Venti. Più venti.

Venti. Più venti.

Mi pagavano per custodire un fuoco. Tu pagavi qualcuno per spegnerlo.

Il problema della tenuta della fiamma non era mai davvero esistito fin quando l’irrigidirsi dei rapporti umani aveva innalzato muri attraverso i quali gli spifferi avrebbero soffiato forte. E sempre più forte si sarebbero incanalati dentro i corridoi artificiali che io provavo ad abbattere. Un martello e tanta ferocia. Tanta ferocia e la testa rasata. La testa rasata e le braccia robuste di chi ha posto un limite alla filosofia fin tanto che le risposte se le sarebbe ritrovate sul corpo. Il corpo era sotto attacco ed il corpo si sarebbe difeso. La fiamma alta lo alimenta ancora ed ancora una volta l’abbraccio del fuoco gli avrebbe permesso di mantenere la convinzione che ce l’avremmo fatta. Ce l’avremmo fatta.

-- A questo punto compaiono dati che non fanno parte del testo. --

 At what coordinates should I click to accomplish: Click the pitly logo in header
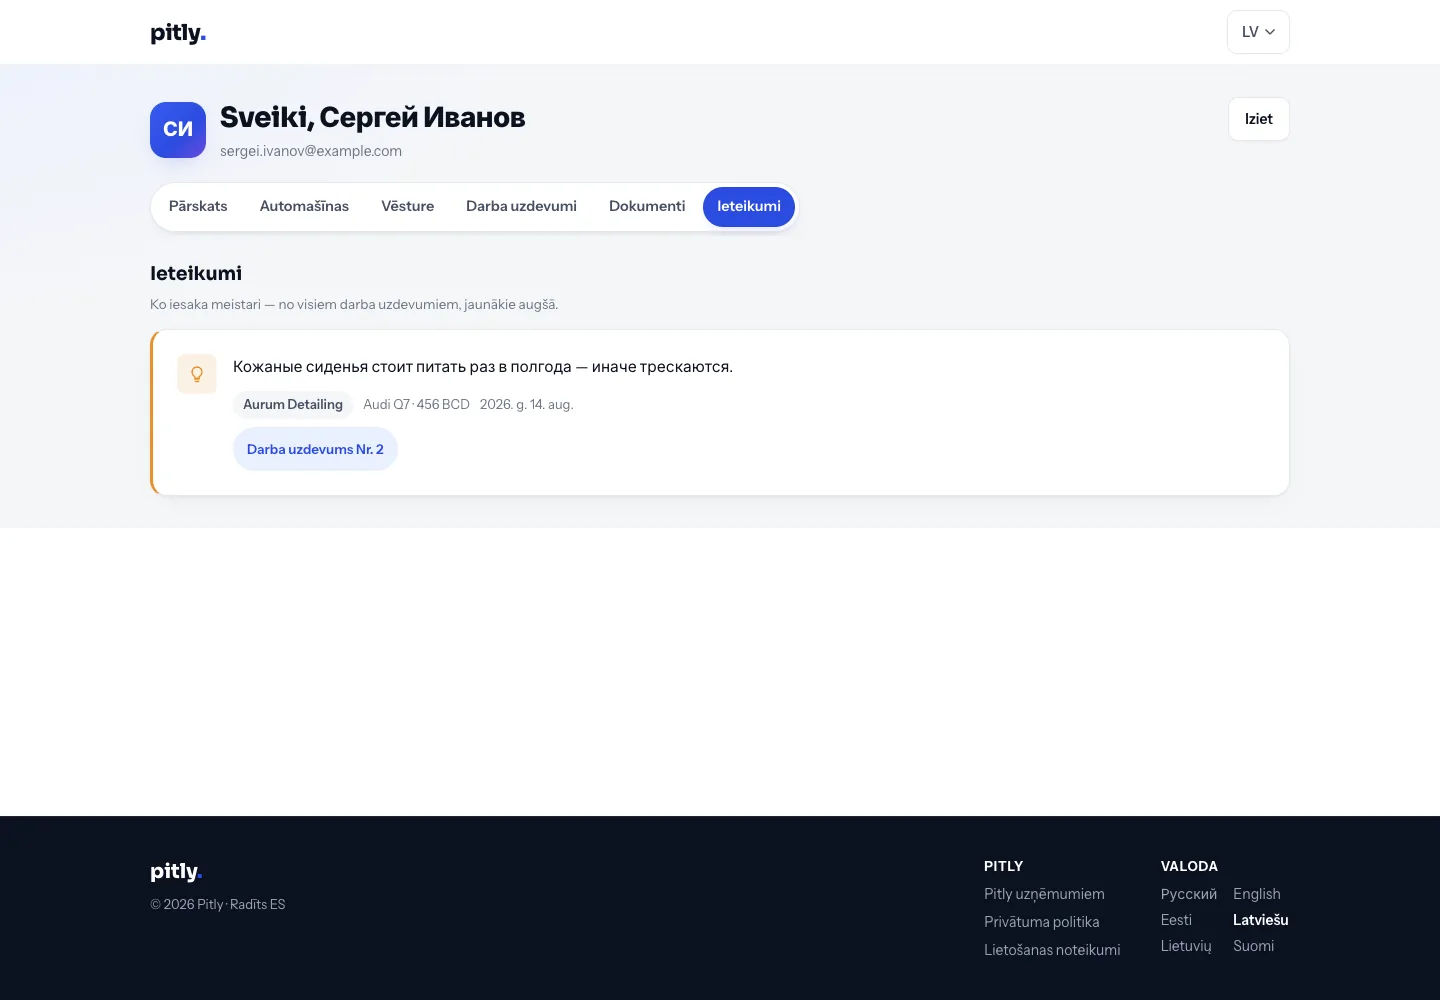(x=178, y=33)
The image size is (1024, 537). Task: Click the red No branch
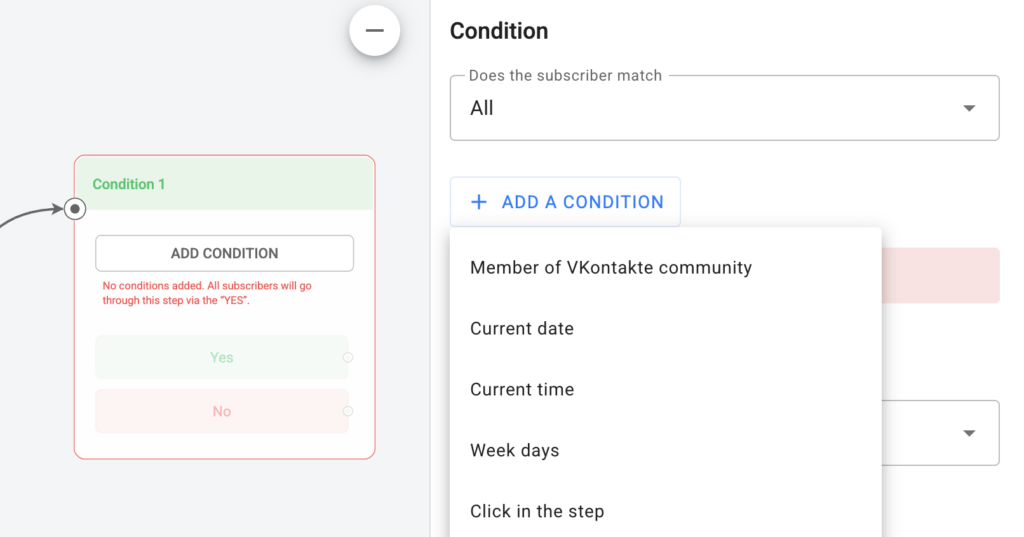(x=221, y=411)
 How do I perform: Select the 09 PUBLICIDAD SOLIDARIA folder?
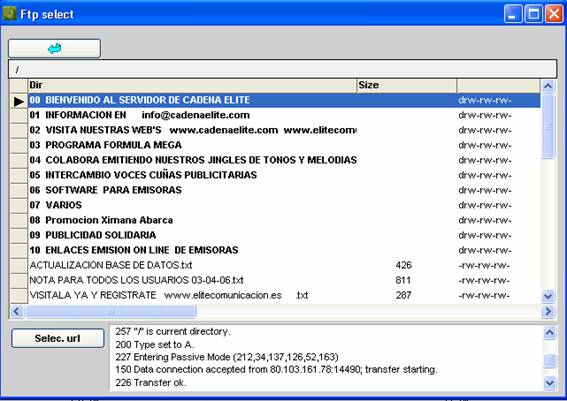click(x=93, y=235)
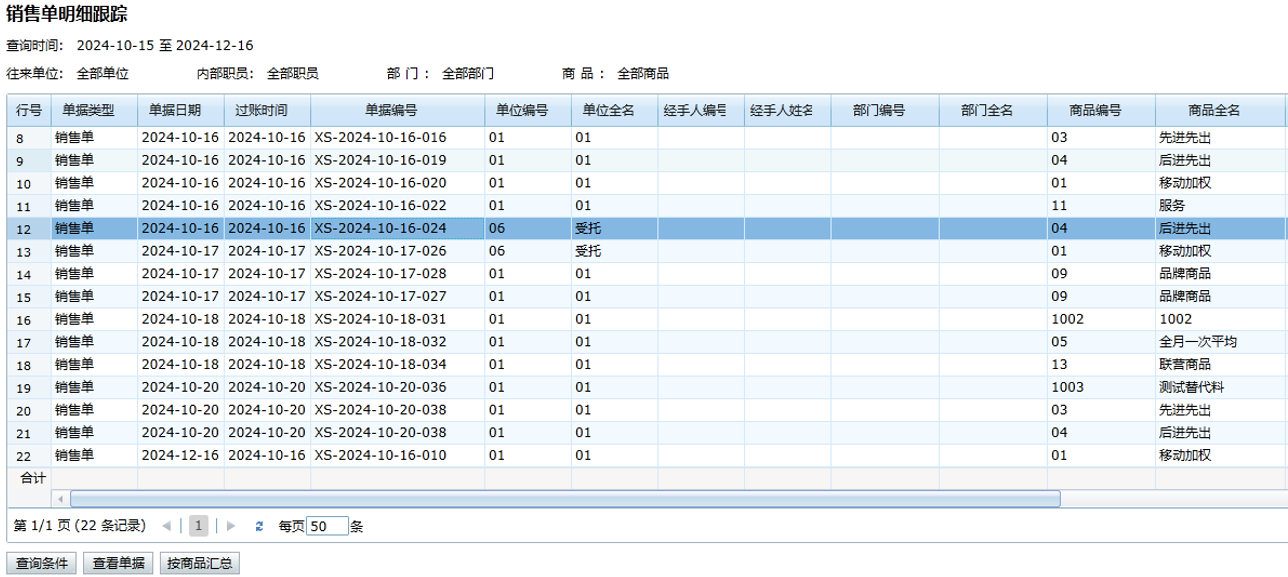Focus the 每页 records-per-page input field
The height and width of the screenshot is (577, 1288).
[327, 526]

Il pomeriggio della tempesta di grandine un popolo neoliberista aveva deciso di lanciare la sfida. Bisbigliavano tra loro della strategia che li avrebbe portati a spegnere il mio unico pensiero. La minaccia sul fuoco partiva dal presupposto che l’unione avrebbe fatto la forza. Non era la prima volta che mi capitava di affrontare un popolo. Non era nemmeno la prima volta che mi capitava di affrontare una convinzione. Non sarebbe stata l’ultima. Le mura del popolo si ergevano a protezione della corrente mentre io le colpivo al centro. Lontano all’impeto del tutto e subito, e lontano dalla strategia bisbigliata alle orecchie del popolo, sapevo che la dispersione del soffio tra i corridoi avrebbe prima di tutto alleggerito la forza. Un punto a favore della meta alla quale puntavano. Minavo le convinzioni con fermi colpi, ben piazzati. La testa del mio martello si abbatteva al centro delle mura che, sorrette dalla scorrettezza di una tattica mal compresa, cadevano in macerie ai miei piedi alati. Dispersi tra gli spifferi, i capopopolo rigurgitavano formule vincenti nelle orecchie dei più. Un popolo che, unito, non sarebbe mai stato sconfitto. Il popolo che avrebbe lottato fino alla morte benché perfettamente cosciente della propria inadeguatezza alla vittoria. Bisogna saper vincere. Bisogna voler vincere. Bisogna convivere con la coincidenza delle sensibilità del corpo sul quale il riflesso della realtà brillava di un nero abbagliante. Abbattei quella minaccia piazzando 8 colpi precisi. Un labirintico biliardo che visto da dentro avrebbe esaltato ogni giocatore. Ma giocavo solo io, mentre i capopopolo intimavano a chi applaudiva di riprendere a soffiare. Pena la morte.
Piena è la corte se gli serve qualcosa. Trema la sorte sotto i miei colpi. Avremmo vinto noi. Avrei vinto io.
Alle orecchie del popolo solo il rimbombare del crollo. Un boato bollato come esperienza necessaria a riprovarci “partendo dagli errori commessi che questa sconfitta ci ha spiegato e che serviranno per il conseguimento del nostro obiettivo”. Il popolo ci avrebbe creduto anche stavolta. Il popolo avrebbe perso ancora.
Dinanzi al fuoco alto mi spogliai. Tuffandomi tra le fiamme tutte le ferite riportate in battaglia si sarebbero rimarginate. Il corpo avrebbe risposto al corpo. La filosofia sarebbe tornata in auge sol quando l’uomo avrebbe smesso di ergere muri e corridoi e limiti. Le forze della filosofia si sarebbero fatte largo su nuovi territori. Ecco cosa: la vista del mondo a perdita d’occhio.
Che brucino gli occhi dalla gioia. Che gioiscano le fiamme. Che si infiammino i campi, le case e i palazzi.

Mi pagavano per custodire un fuoco. Tu pagavi qualcuno per spegnerlo.

Io alimenterò il fuoco con le ricchezze accumulate. Tu quanto credito credi di avere?